To confirm the presence of cerebral softening, a magnetic resonance imaging (MRI) is done to the brain. Alternatively, a computerized tomography (CT) scan can also be conducted as a diagnostic test. The cerebral softening in newborns and infants is visualized as cavities where the normal brain tissue is meant to be. In adults, the softening is characterized by depleted volumes of chunks of the brain, especially at the frontal and temporal lobes.


There is currently no cure for cerebral softening. This is because it is not possible to stimulate the body to generate new brain cells or to restore the function of the damaged cells. However, there is a lot of research going on how to restore the function of the partially damaged brain matter using stem cell therapy. The stem cells can be stimulated to function as nerve cells.

Effective treatment relies on early diagnosis. The affected part can be surgically removed. The downside to this treatment is that the remaining unaffected part of the brain goes through many changes to adjust to the missing section of the brain.

Infants born with encephalomalacia are much more severe. It is not possible to save the baby. Even you find doctors who succeed in performing the treatment, the infant will be left with neurological defects. Early diagnosis and proper treatment are essential in controlling the illness. Adults have a better prognosis.
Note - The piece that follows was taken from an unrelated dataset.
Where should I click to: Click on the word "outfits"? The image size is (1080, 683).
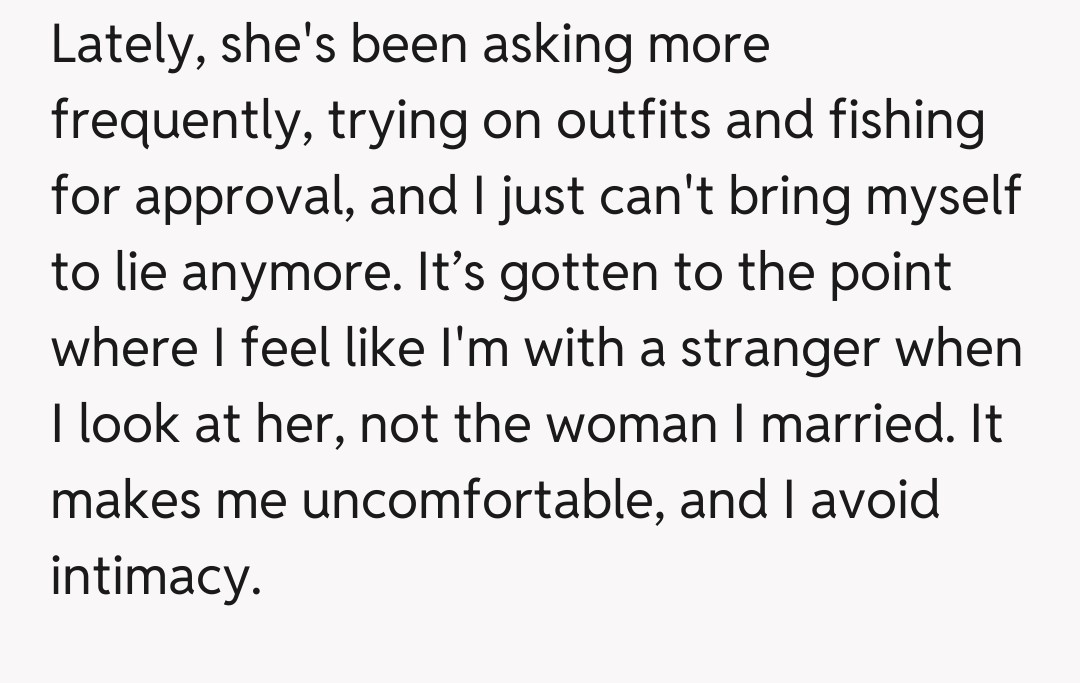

Through surgical removal of the cerebral tissue, they are able to manage the situation.

Life expectancy

The life expectancy varies from one person to another.  It is dependent on the appropriate treatment. However, infants have a shorter lifespan as compared to those who develop the illness later on in life. Cerebral softening is one of the most serious types of brain damage. So, if you have encephalomalacia, find doctors right away or visit your local healthcare facility to learn more about the illness. 

Doing something about the illness immediately will definitely give you a higher chance of not having too much damage in the brain. That’s why it’s also important that you educate yourself further by researching and asking your doctor about it as much as possible.